SQL> create table " " (A number, "a" number);
Table created.
SQL> select table_name from user_tables;
TABLE_NAME
------------------------------
a

A
3 rows selected.

Previous example with 2 rows instead of reported three and next with lost columns definitely could make some nervous people start searching for Oracle bugs.
SQL> create table b (" " number, "  " date);
Table created.
SQL> desc b
Name Null? Type
----------------------- -------- ------
NUMBER
DATE

But we can make things better. Why should we use only symbols on keybord? Remember the nice possibility of ALT key and numeric keypad keys. ALT + these keys gives us symbols according to their ASCII values, so just use your imagination. For example ALT+223 gives me this:
SQL> create table abnormal ("▀" number);
Table created.
SQL> desc abnormal
Name Null? Type
----------------------- -------- -------
▀ NUMBER

Nice little black square.
Next level might be making some columns a bit like hidden.
SQL> create table persons (name varchar2(10), "SYSDATE" date);
Table created.
SQL> insert into persons values ('John', sysdate-1);
1 row created.
SQL> select sysdate from dual;
SYSDATE
---------
31-JAN-09
SQL> select name, sysdate from persons;
NAME SYSDATE
---------- ---------
John 31-JAN-09

So where our column sysdate was gone? We inserted value sysdate-1 and got back the same sysdate? Although our column was in upper case, so our query column should be used? Naah, we should enclose it in quotes.
SQL> select name, "SYSDATE" from persons;
NAME SYSDATE
---------- ---------
John 30-JAN-09

So next time when you are starting to think about table name like C12, numeric column names, column names in quotes or something like that, don't be shy! Use the complete power of obscurity, so making your db more secure. If you'd try hard enough, you'd reach perfection when obscurity is so great that nobody, even you, won't be able to understand anything ;)
And I wasn't even suggesting to replace DUAL in your schema ;)

Friday, January 09, 2009

About experience

Just a few days ago Ryan Watson mentioned one of my articles in his blog post. It really wouldn't be anything important to write about but the first comment by Kevin really amused me and the comment was "Who is this guy and why is he qualified to comment on databases."

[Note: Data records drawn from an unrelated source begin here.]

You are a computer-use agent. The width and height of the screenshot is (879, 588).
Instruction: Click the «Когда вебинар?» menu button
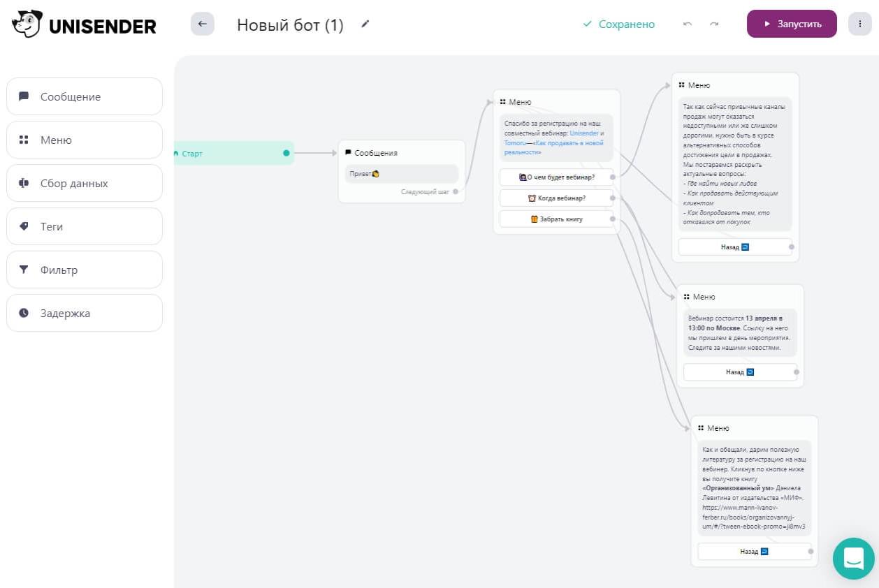[556, 198]
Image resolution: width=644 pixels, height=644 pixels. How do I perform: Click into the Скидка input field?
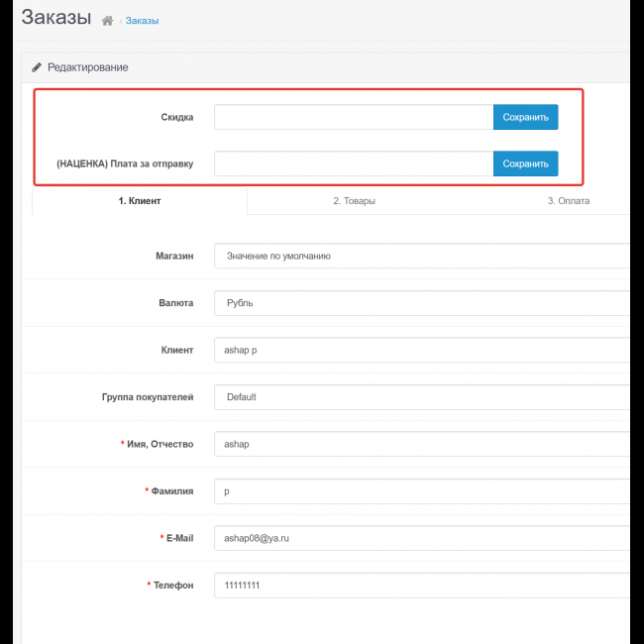coord(353,117)
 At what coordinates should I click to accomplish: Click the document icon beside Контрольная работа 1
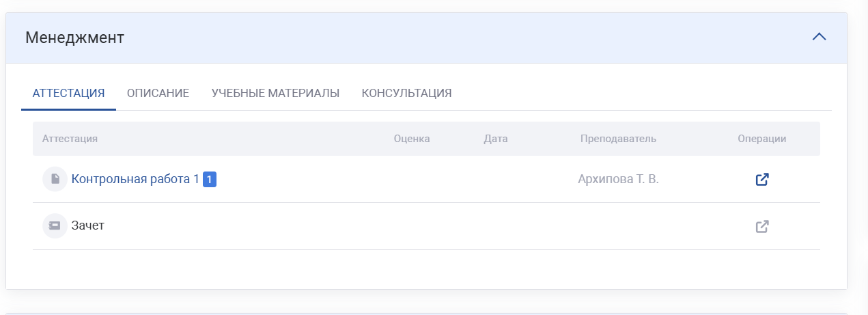55,179
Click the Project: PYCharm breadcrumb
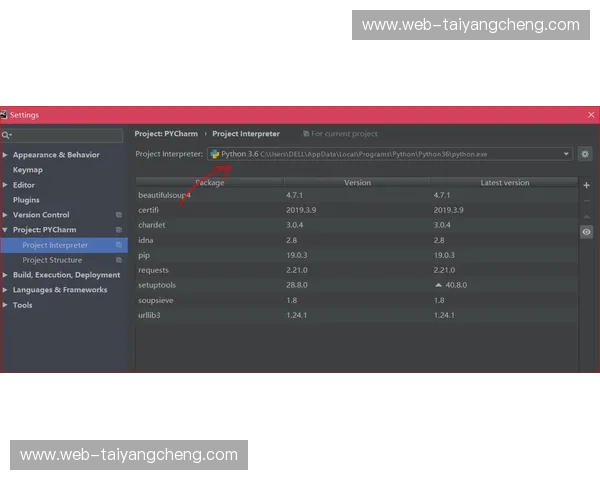Image resolution: width=600 pixels, height=480 pixels. 168,133
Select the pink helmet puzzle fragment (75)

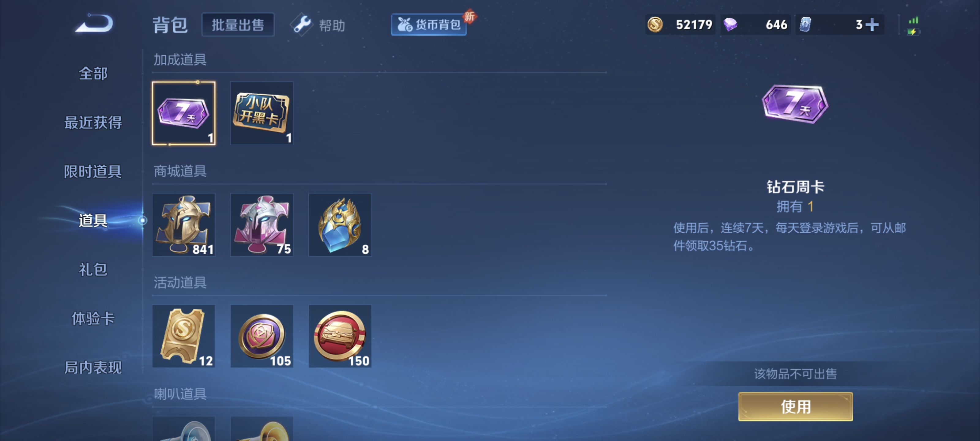(x=262, y=224)
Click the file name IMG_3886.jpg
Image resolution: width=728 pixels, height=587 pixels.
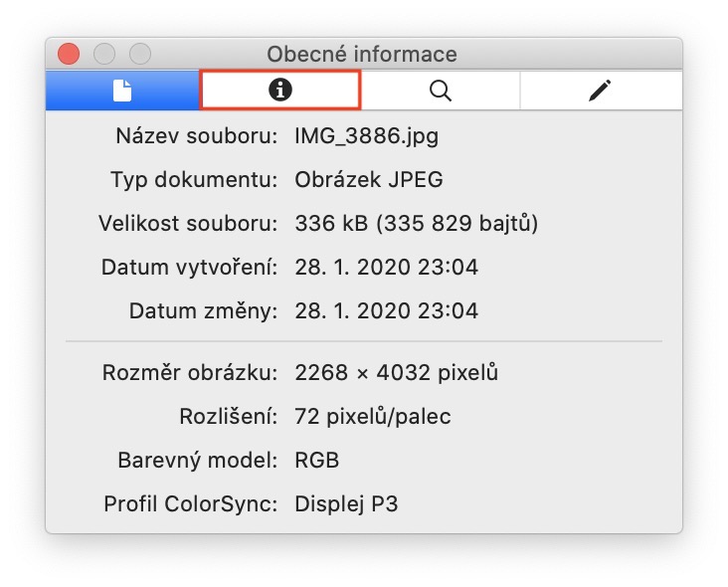click(366, 136)
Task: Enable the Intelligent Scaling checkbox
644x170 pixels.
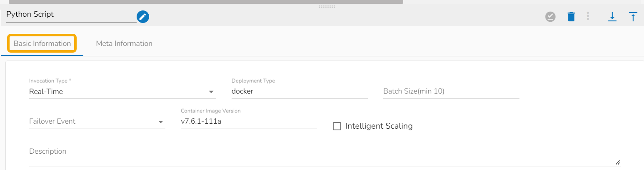Action: (337, 126)
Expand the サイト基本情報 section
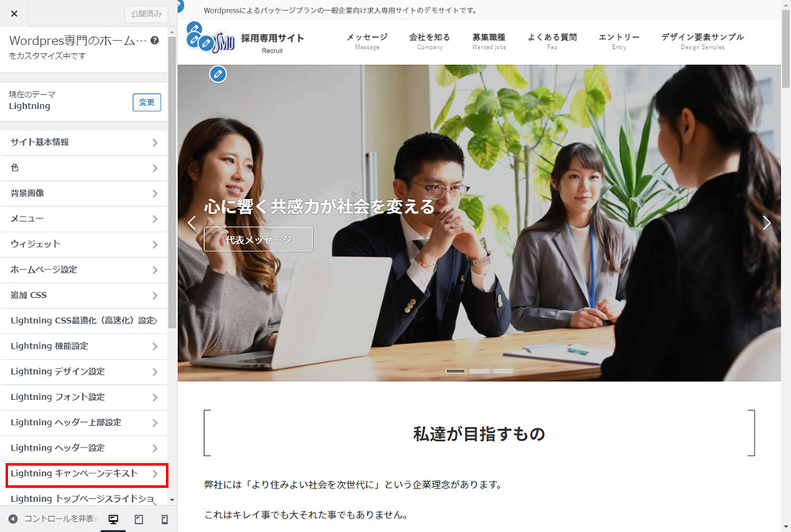The height and width of the screenshot is (532, 791). (x=84, y=142)
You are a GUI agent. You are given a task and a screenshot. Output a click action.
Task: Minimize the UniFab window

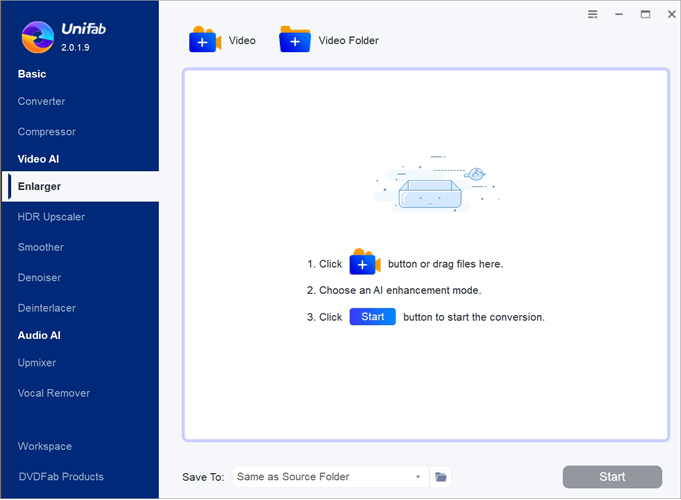[619, 14]
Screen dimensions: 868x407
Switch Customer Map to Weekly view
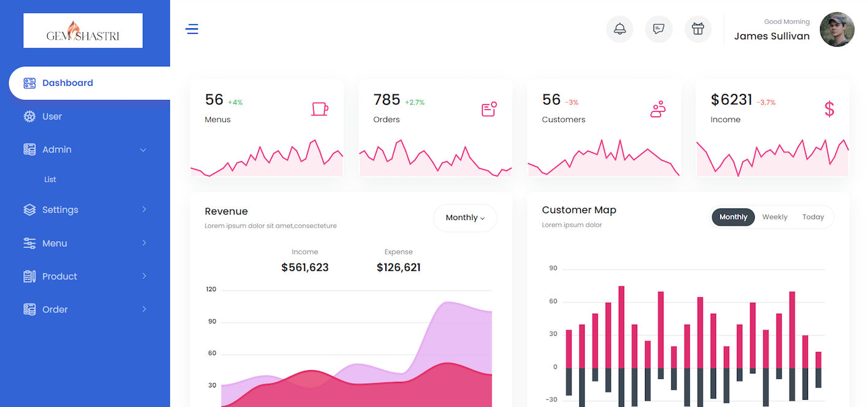(x=774, y=216)
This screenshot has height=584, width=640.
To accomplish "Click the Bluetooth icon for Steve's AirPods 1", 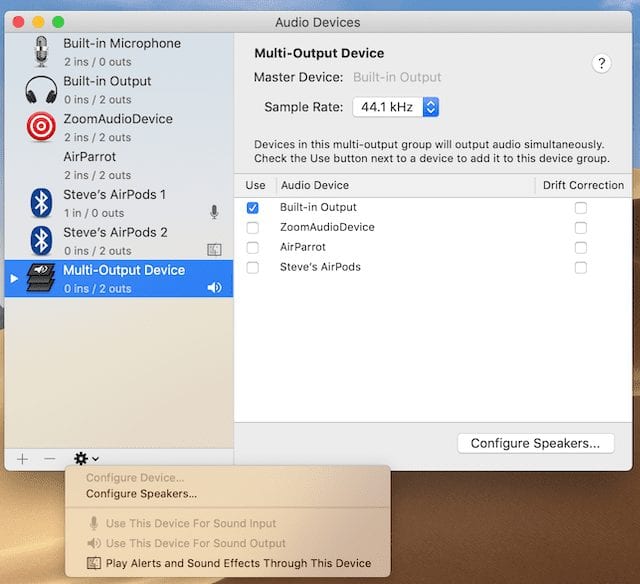I will [x=40, y=203].
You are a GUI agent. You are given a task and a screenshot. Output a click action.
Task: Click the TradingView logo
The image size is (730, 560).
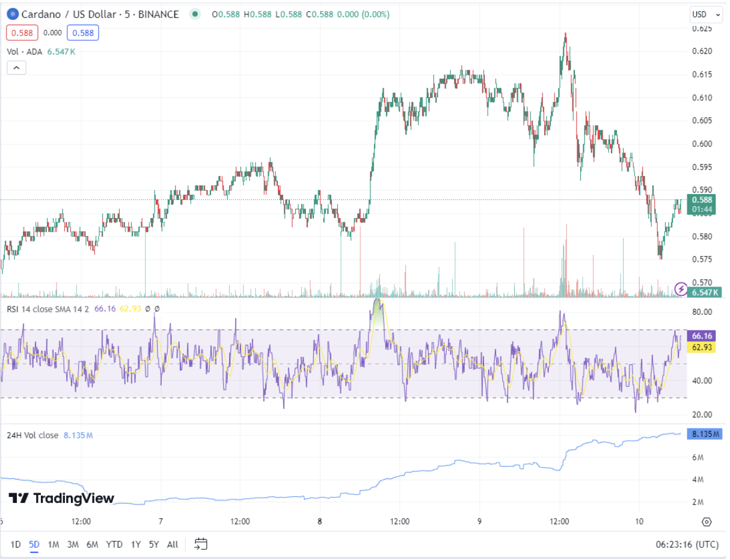click(61, 498)
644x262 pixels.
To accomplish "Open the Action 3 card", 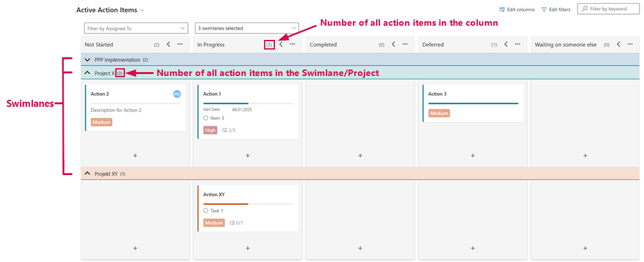I will 472,94.
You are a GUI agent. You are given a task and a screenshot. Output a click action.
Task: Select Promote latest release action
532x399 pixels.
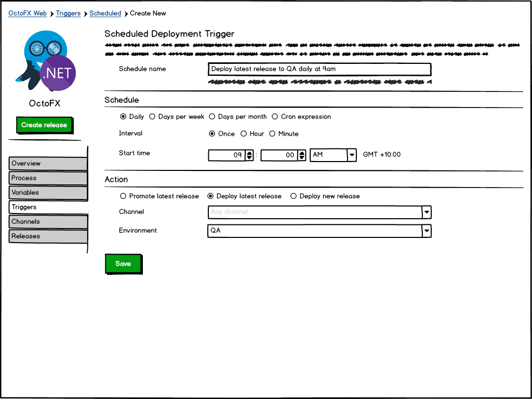click(x=123, y=196)
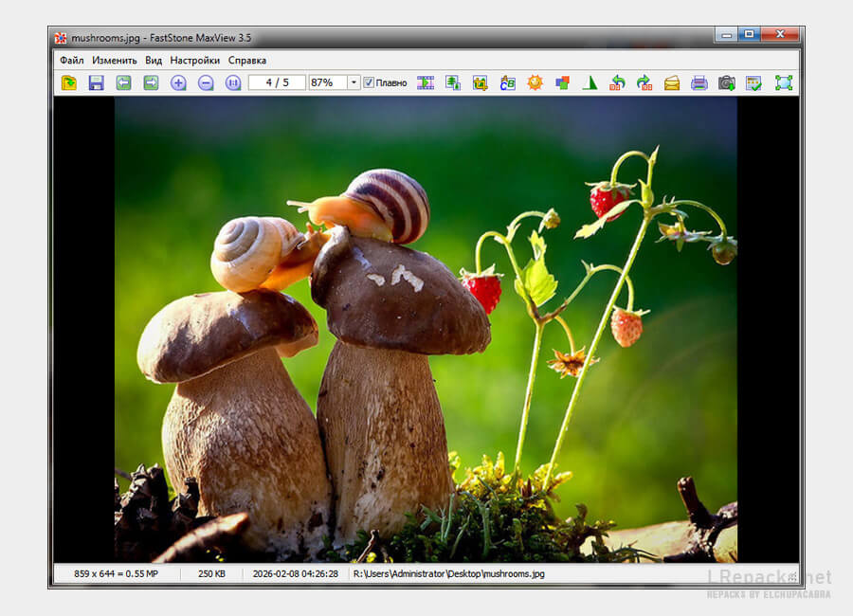853x616 pixels.
Task: Advance to the next image
Action: tap(151, 83)
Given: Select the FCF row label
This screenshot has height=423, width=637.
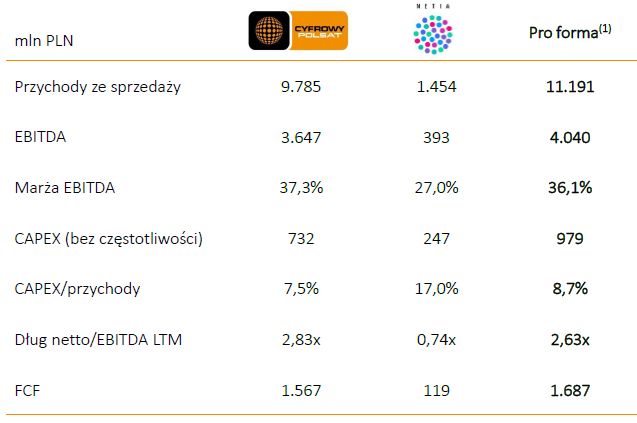Looking at the screenshot, I should click(28, 391).
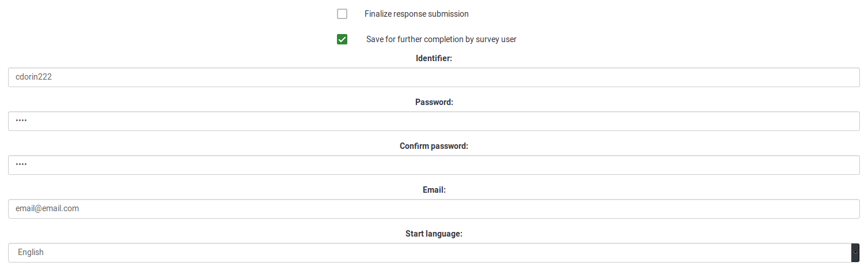Viewport: 868px width, 266px height.
Task: Click the Start language dropdown arrow
Action: (855, 253)
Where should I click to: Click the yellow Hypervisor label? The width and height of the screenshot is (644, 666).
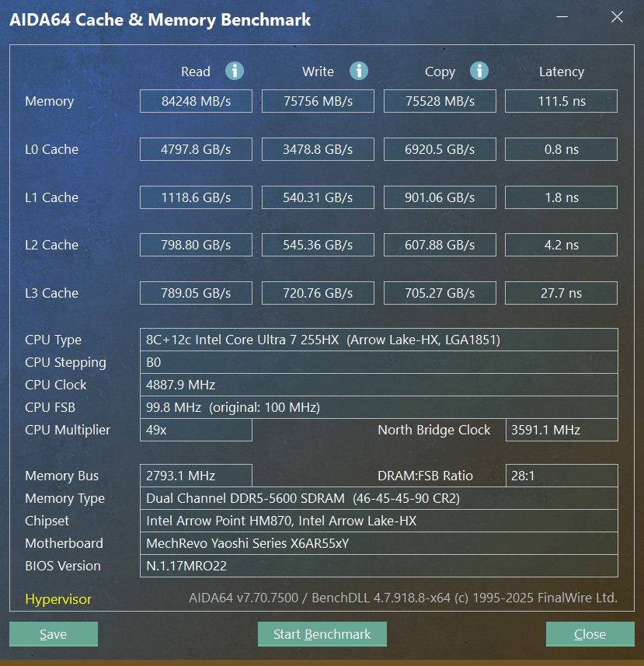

Blahhh... My answer was "[..] why does it matter and isn't better just to make reasonable pros and/or cons about the subject?" and Kevin answered with "Experts carry more weight than a novice; a senior Oracle admin with 20 years of experience has more experience to draw on. This is why a senior DBA will make $100 k and novice $20 k."

This was something so immediate and direct statement that let me started to think more about this subject. How much experience means to me? How much it means to other people (virtually) around me? Probably we all know one of the brightest stars in this area good old Don with one of his latest performances here, but undoubtely for all of us - if we don't know other people and they say something, their experience somehow matters. So how much does it matter for me?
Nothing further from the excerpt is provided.